会員の養成
出典: フリー百科事典『ウィキペディア(Wikipedia)』 (2022/07/14 20:21 UTC 版)
イエズス会員の養成は、霊的養成、知的養成、司牧活動(世界のいずれの場所でも働ける修道者としての)養成の三つの分野からなる。イグナティウス・デ・ロヨラはルネサンス人であり、会員たちにどんな仕事でもすぐにできるようあらゆる分野での準備をしておくことを求めた。司祭養成には(当該人物の学歴にもよるが)通常10年から12年かかる。 養成にはいくつかの段階があるが、養成に先立っておかれるのが志願期という時期である。志願期にはその人物が霊的指導を受けながらイエズス会員にふさわしいかどうかが慎重に調べられる。志願期を終えた後でようやく養成の正式な第一段階である修練期に入る。2年間の修練期では修練院(修道院)で暮らしながら、霊操を受け、イエズス会の歴史や霊性について学ぶ。同時にイエズス会の使徒職を実際に手伝うことで体験する。

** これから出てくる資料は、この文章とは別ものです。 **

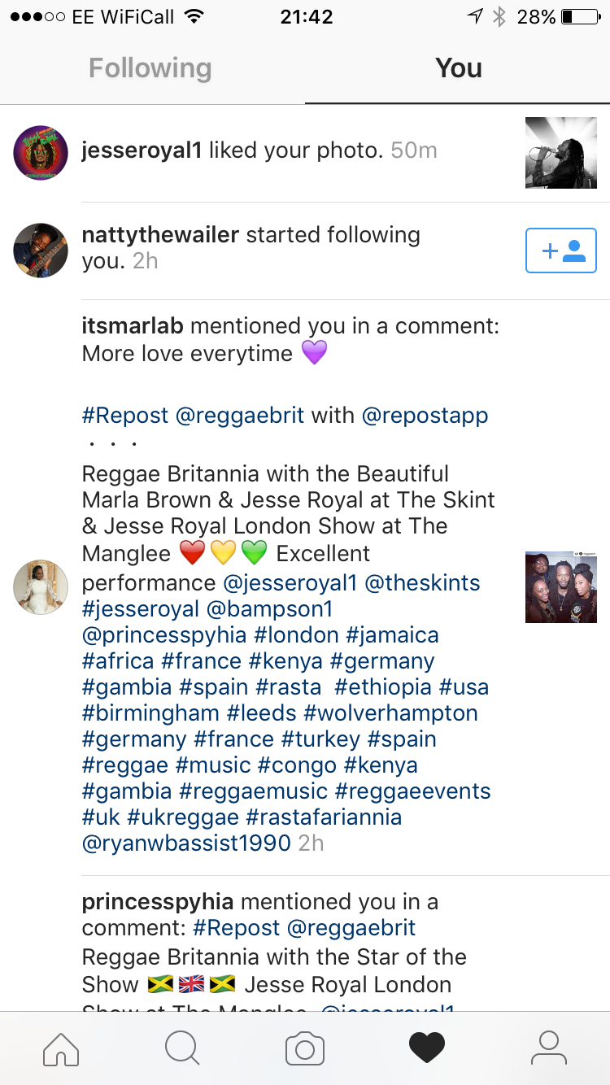Open the Home feed icon
This screenshot has height=1085, width=610.
(x=61, y=1048)
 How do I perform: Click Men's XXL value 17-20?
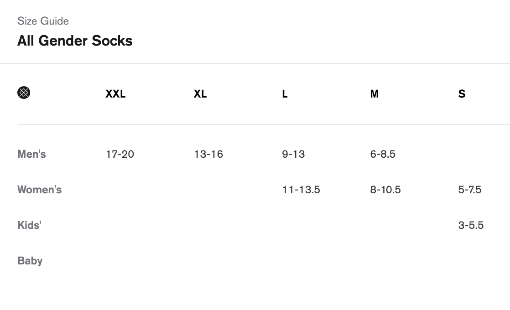pos(120,154)
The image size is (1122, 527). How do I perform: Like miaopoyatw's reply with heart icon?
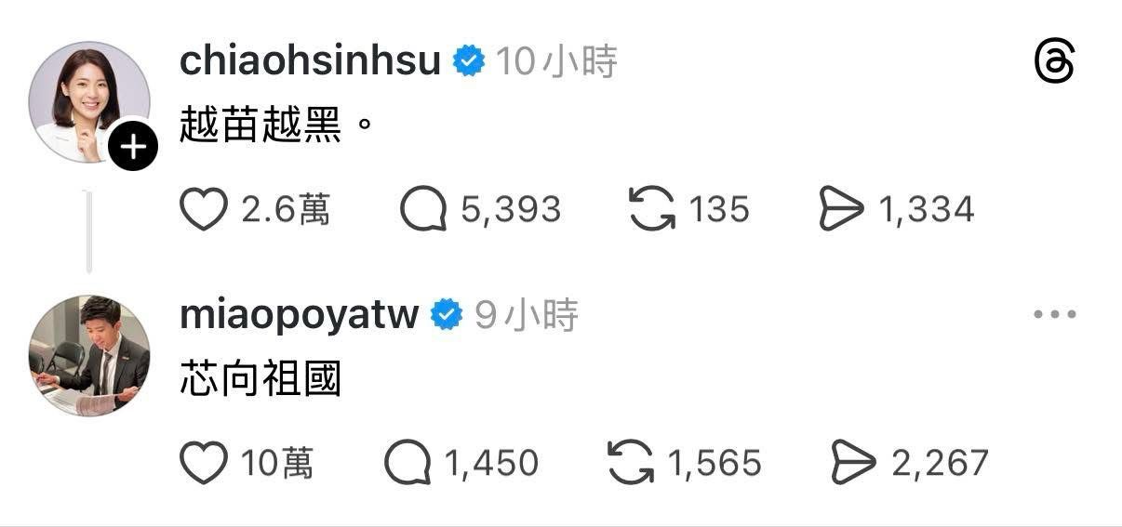tap(203, 463)
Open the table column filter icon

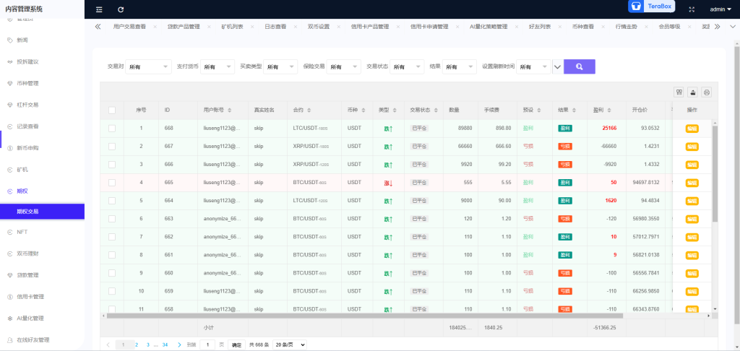point(679,92)
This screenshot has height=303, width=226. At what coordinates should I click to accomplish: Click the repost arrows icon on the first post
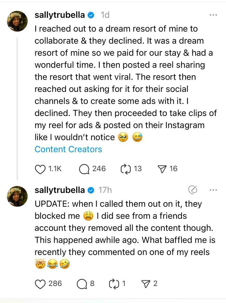tap(125, 168)
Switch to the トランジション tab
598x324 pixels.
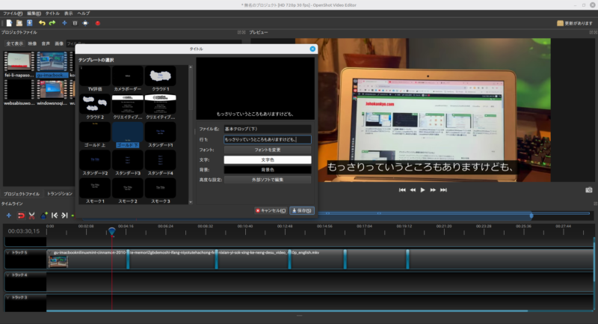point(61,193)
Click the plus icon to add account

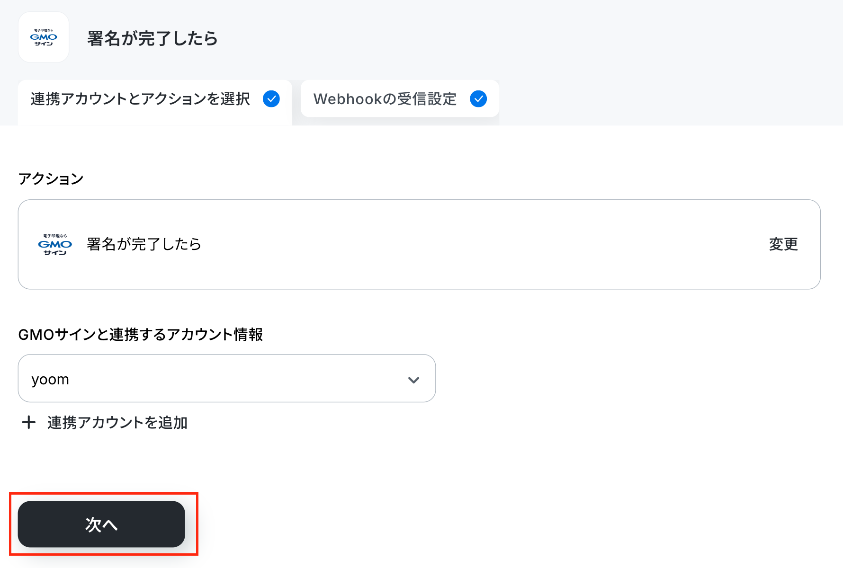coord(29,422)
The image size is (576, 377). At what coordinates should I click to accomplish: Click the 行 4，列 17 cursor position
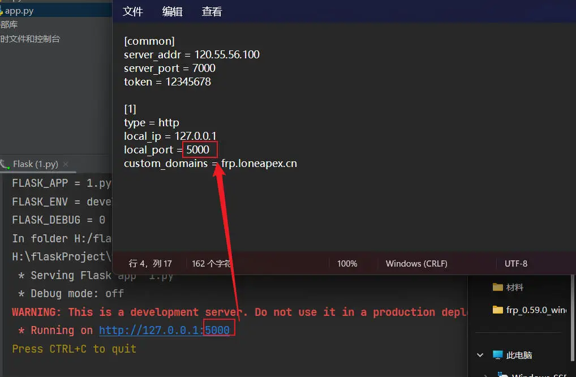(x=151, y=264)
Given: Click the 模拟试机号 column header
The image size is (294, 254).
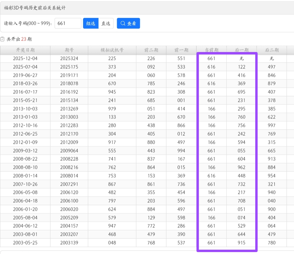Looking at the screenshot, I should pyautogui.click(x=112, y=50).
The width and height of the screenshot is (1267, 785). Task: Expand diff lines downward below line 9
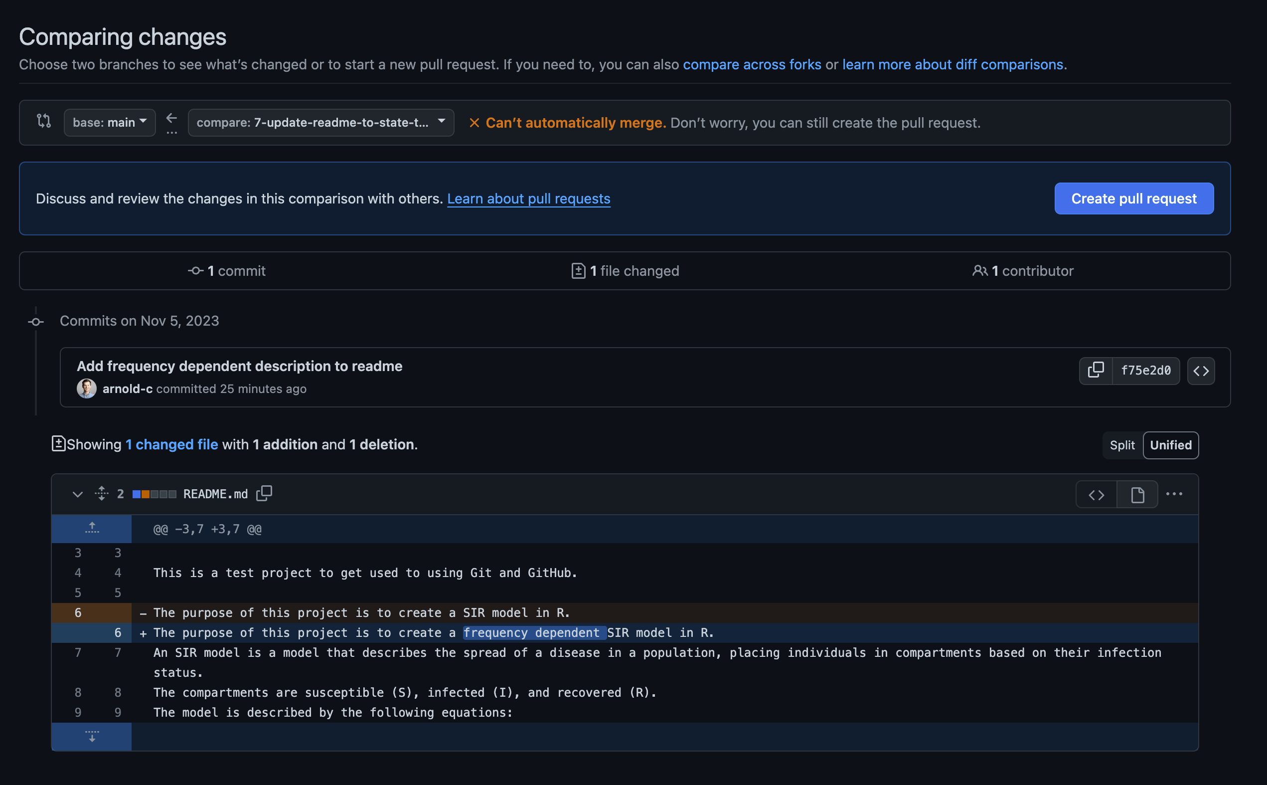(x=92, y=736)

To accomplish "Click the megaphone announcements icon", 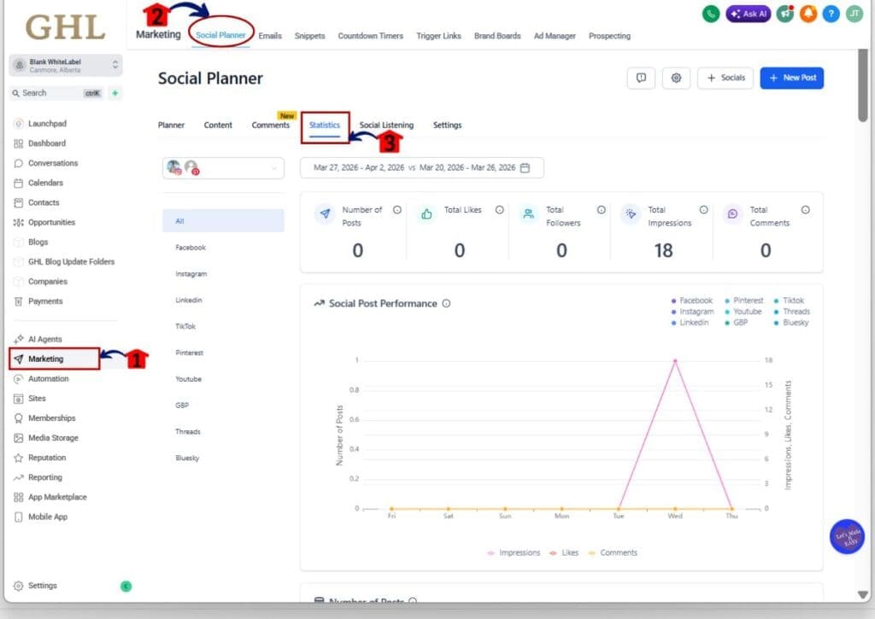I will tap(784, 15).
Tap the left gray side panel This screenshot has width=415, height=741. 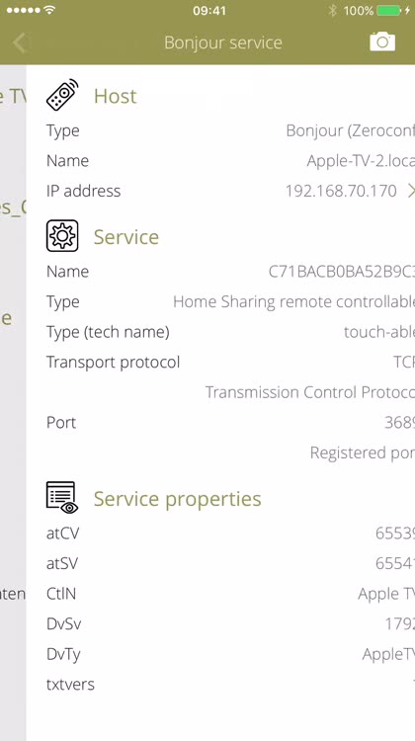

修練が終わると、初誓願を立てる。誓願とはカトリック教会の修道者が立てる従順、清貧、貞潔の三つの誓いのことである。誓願を立てた後で神学の勉強を継続して司祭職を目指すか、修道士になるか選ぶことになる。修道士を目指すものはそれぞれの希望や適性に応じて専門性の高い勉学をおこなう場合も多い。 司祭職を目指す場合、以下のようなコースを進むことになる。まず、哲学と神学を学ぶ。次に実地課程という期間が2年あるいは3年間あり、実際のイエズス会の使徒職に従事する。その後さらに神学の勉強を深め、叙階を受ける。叙階後の数年間支部における活動に従事した後で、再び養成支部に戻り、第3修練と呼ばれる期間に入る。これは文字通り修練期の内容を実際の体験を通してさらに深める期間である。この期間に1か月の霊操を再び授かることで霊的にもより深められる。 つねに世界のどこでも活動できることを求めるイエズス会において、現代の会員たちは英語の習得が求められている。英語が母語である会員にはスペイン語の学習が求められる。